__Stated problem__
Quote the text lines of every entry below word for word, omitting the pictures.

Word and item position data

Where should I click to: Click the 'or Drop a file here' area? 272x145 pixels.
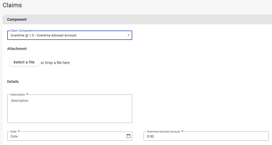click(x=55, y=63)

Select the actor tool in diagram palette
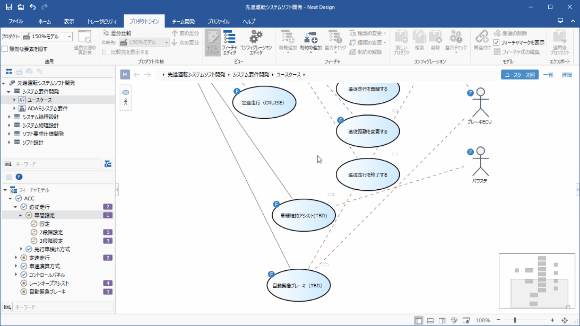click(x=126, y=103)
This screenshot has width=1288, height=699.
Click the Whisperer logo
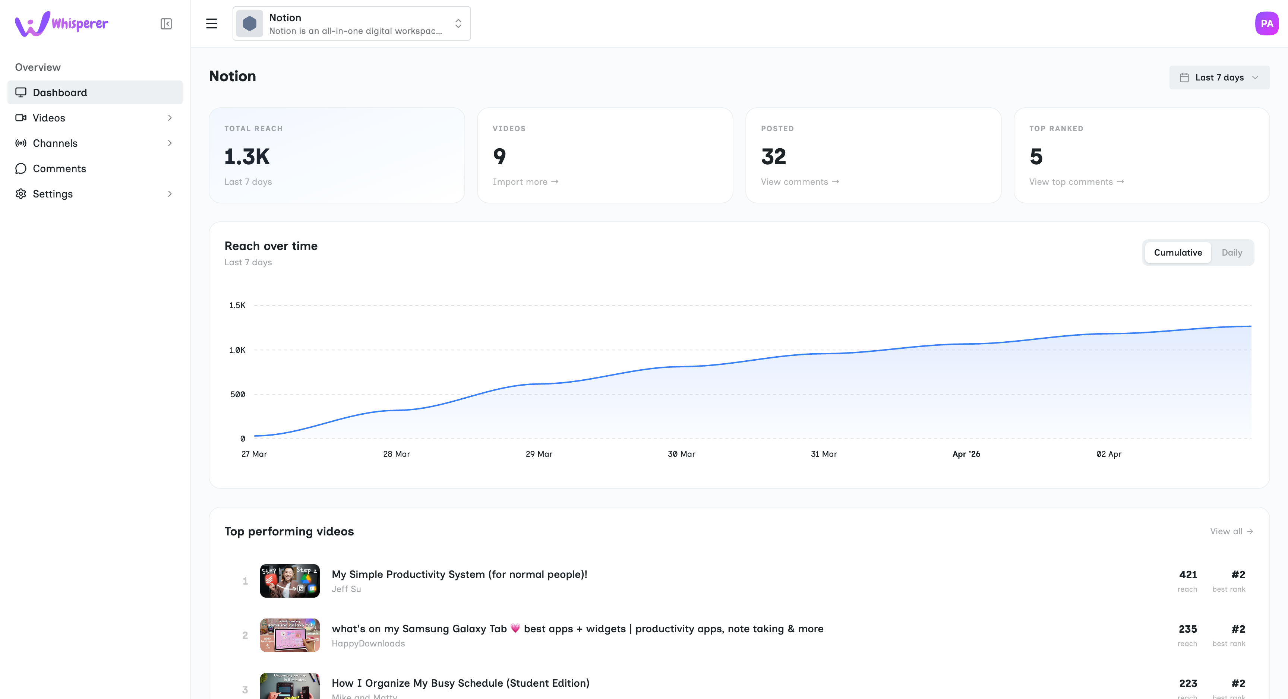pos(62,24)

__Full answer__
Where should I click to: Click the 'or Drop a file here' area? 272x145 pixels.
click(x=55, y=63)

Select the actor tool in diagram palette
click(x=126, y=103)
This screenshot has width=1288, height=699.
Click the Whisperer logo
pos(62,24)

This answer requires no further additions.